Task to carry out
From the passage on abstract syntax trees, pull out word for word the section that begins with the words containing "For example, the" and ends with "like automatic refactoring.".

Selected passage

Abstract syntax tree, or AST, is the central concept in compilers.
AST is a data-structure. It’s a tree that models the syntax of a programming language. But it abstracts away from the mundane details of syntax, such as the exact placement of parenthesis or semicolons.
This tree consists of nodes, where each node is a data object that represents a syntactic construct in the language. A Return
node could represent a return
statement, an Add
node can represent a +
operator, an identifier referring to a variable could use an Id
node, and so on.
For example, the following line of code:
return n * factorial(n - 1);
Can have an AST like this:
new Return(
new Multiply(
new Id("n"),
new Call("factorial", [
new Subtract(new Id("n"), new Number(1)),
])))
In the next figure you can see a graphical representation of the same tree.
Why use an AST? When working with a language construct, an AST makes it convenient to operate on it: to query, construct, and modify.
We design an AST so that it is convenient for us, depending on what we do with it: what kinds of transformations we want to make, which things to query or change.
For example, an AST can include source location information for error reporting. Or it can include documentation comments if our compiler needs to deal with those. Or it can include all comments and some notion of whitespace, if we want to have style-preserving transformations, like automatic refactoring.
Well, actually…
There are also concrete syntax trees, also called parse trees. They reflect the structure and hierarchy down to each input symbol. They usually have too many details that we don’t care about when writing a compiler. But they are a good match for style-preserving transformations.

Data segment

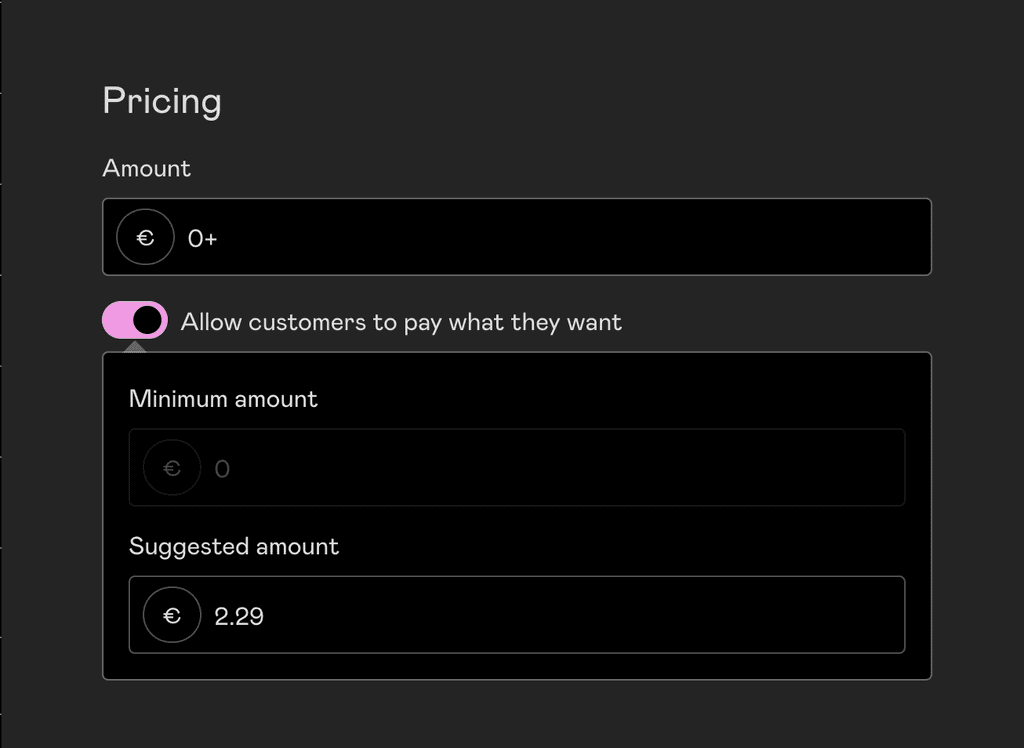1024x748 pixels.
Task: Click the Amount label above the price field
Action: (x=146, y=168)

In response
For example, the following line of code:
return n * factorial(n - 1);
Can have an AST like this:
new Return(
new Multiply(
new Id("n"),
new Call("factorial", [
new Subtract(new Id("n"), new Number(1)),
])))
In the next figure you can see a graphical representation of the same tree.
Why use an AST? When working with a language construct, an AST makes it convenient to operate on it: to query, construct, and modify.
We design an AST so that it is convenient for us, depending on what we do with it: what kinds of transformations we want to make, which things to query or change.
For example, an AST can include source location information for error reporting. Or it can include documentation comments if our compiler needs to deal with those. Or it can include all comments and some notion of whitespace, if we want to have style-preserving transformations, like automatic refactoring.